Добротно. Красиво. Хорошо. И табличку можно было бы приспособить где-то сбоку: «Здесь жил и творил с 1698 по 1968 год сподвижник Петра Великого, член Президиума Академии наук СССР, трижды Герой Социалистического Труда, доктор физико-химических наук, алхимик и чернокнижник Яков Вилимович Брюс». Да. Смотрелось бы органично.
Органично… Высокое кирпичное административное здание. Стиль – самый конец пятидесятых… Запах осени, перегноя, осенних листьев…
Корсар равнодушно бросил в огонь лист с фотографией. Да. Он – вспомнил. Как-то года два назад заплутал он осенью на мотоцикле в родном Подмосковье… Мобильный сел напрочь, навигаторы, особенно в знакомых местах, Корсар не признавал…
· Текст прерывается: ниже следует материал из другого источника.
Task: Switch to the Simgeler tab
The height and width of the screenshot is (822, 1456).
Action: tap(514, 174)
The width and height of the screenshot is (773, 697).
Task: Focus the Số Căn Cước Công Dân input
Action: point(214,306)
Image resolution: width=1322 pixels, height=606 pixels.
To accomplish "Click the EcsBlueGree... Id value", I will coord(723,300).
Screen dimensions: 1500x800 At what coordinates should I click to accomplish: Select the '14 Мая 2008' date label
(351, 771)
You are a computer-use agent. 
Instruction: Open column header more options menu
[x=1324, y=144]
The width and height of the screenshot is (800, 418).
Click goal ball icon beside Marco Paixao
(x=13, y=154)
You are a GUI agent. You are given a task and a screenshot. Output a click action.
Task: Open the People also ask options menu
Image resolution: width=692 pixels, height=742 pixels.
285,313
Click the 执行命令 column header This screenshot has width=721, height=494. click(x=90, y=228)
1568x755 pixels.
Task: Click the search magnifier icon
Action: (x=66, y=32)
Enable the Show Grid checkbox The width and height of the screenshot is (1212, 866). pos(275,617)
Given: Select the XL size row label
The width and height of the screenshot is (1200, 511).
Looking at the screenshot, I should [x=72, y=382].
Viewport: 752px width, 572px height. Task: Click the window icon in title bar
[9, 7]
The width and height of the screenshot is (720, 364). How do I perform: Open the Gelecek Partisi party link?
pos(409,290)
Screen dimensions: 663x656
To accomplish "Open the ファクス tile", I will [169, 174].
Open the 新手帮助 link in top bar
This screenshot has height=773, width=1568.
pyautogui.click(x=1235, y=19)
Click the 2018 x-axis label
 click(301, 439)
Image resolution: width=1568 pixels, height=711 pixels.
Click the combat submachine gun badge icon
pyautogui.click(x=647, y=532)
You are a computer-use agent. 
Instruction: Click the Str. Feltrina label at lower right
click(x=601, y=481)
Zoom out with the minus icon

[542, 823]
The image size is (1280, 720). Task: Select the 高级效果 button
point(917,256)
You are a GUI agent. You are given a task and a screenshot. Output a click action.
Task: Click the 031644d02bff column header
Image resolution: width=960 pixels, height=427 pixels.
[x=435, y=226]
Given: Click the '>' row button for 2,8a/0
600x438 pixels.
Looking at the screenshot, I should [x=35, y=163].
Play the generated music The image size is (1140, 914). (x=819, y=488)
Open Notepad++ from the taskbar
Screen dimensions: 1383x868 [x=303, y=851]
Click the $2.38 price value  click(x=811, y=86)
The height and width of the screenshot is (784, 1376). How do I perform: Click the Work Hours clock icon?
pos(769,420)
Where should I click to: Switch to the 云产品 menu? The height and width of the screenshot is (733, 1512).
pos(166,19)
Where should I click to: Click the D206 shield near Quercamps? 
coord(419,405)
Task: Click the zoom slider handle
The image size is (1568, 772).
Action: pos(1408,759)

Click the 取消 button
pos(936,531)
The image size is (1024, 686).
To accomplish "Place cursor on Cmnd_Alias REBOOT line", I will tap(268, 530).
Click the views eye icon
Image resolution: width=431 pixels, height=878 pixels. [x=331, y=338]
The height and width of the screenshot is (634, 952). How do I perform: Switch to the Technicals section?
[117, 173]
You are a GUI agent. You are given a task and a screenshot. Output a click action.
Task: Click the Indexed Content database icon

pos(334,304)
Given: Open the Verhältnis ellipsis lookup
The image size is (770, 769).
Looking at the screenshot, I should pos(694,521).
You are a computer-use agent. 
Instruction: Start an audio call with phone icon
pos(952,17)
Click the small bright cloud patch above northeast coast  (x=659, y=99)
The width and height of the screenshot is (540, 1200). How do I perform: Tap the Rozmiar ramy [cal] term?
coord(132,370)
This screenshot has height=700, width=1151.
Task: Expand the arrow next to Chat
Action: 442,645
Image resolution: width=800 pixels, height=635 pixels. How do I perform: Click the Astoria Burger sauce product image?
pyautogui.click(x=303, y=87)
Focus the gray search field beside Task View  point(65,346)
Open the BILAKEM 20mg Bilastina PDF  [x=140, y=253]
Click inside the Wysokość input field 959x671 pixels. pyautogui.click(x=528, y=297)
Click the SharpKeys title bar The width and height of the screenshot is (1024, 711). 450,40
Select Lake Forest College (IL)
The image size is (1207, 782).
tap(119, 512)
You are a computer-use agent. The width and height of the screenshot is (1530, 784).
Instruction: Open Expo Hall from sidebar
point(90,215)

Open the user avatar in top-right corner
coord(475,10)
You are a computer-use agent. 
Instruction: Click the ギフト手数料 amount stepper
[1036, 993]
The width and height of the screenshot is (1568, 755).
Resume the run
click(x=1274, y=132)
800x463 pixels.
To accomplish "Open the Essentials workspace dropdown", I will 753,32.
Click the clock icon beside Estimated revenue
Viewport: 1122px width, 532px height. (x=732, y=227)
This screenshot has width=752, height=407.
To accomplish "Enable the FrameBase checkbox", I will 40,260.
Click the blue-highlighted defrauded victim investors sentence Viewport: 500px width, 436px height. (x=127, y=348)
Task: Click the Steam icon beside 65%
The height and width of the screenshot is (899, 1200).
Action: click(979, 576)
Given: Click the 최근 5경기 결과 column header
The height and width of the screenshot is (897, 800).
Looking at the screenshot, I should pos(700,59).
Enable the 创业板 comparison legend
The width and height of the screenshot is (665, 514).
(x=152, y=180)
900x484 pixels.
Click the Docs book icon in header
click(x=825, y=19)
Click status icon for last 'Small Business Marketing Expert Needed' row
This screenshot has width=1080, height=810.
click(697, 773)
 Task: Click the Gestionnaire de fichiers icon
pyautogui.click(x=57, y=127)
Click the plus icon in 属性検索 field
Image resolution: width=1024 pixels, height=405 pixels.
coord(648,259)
Он ехал прозрачными осенними перелесками и тосковал об ушедшем лете… Ведь летом, как и юностью, все иное. Беспутные, бездумные дни летят хороводом, длинные, как детство, и теплые, как слезы… И кажется, ты можешь вспомнить их все – до капли дождя, до оттенка травы, до проблеска вечернего луча по струящейся прохладе воды, до трепета ресниц первой возлюбленной, которой и коснуться не смел, до взгляда другой девчонки, той, с которой некогда рассеянно разминулся, чтобы теперь помнить всю жизнь… И когда упадет первая хрусткая изморозь, когда прозрачные паутинки полетят над нежно-зеленой стрельчатой озимью, светящейся переливчатыми огоньками росы, когда небо высветится синим сквозь вытянувшиеся деревца, когда лес вызолотится и запламенеет – алым и малиновым, станет ясно, что лето кончилось, что его не будет уже никогда, по крайней мере такого… И все, что пряталось в тайниках и закоулках души, вдруг проступает неотвязной явью, и ты снова переживаешь несбывшееся и мечтаешь о том, чего никогда не случится, и это будущее вдруг становится истинным в своем совершенстве.
…А осень делается строгой. И холодные нити дождей заструятся с оловянного казенного неба, и листья обвиснут линялым тряпьем, и капли будут стынуть на изломах черных сучьев, и земля вдруг запахнет остро, призывно, то ли прошлым снегом, то ли свежеотрытой могилою… И мир сделается серым – в ожидании снега…
Вот так он и заплутал. А Подмосковье – большое, и плутать там есть где; Корсар решил, что сориентировался, что знает, где он, рванул срезать напрямик, через лес, и – где-то не там свернул, или не туда – не важно, а только – заблудился уже совсем, напрочь. И уже «харлей» ревел натруженно и сердито, подминая широкими протекторами опавшую листву, и замирал на мгновение, когда, разогнавшись, Корсар перелетал на нем небольшие овражки и речушки… И тут, нежданно-негаданно, вынесло его на заброшенную невесть когда бетонку. Лет двадцать тому – так точно. А то и поболее. Еще в перестройку. Или – сразу после. Но катить по ней было куда приятнее и уж точно – комфортнее, чем по лесному бурелому. К тому же – он перестал блудить. Если есть дорога – то куда-то она да приведет. Если не к светлому будущему, то к устоявшемуся, надежному, как Берлинская стена, прошлому – точно.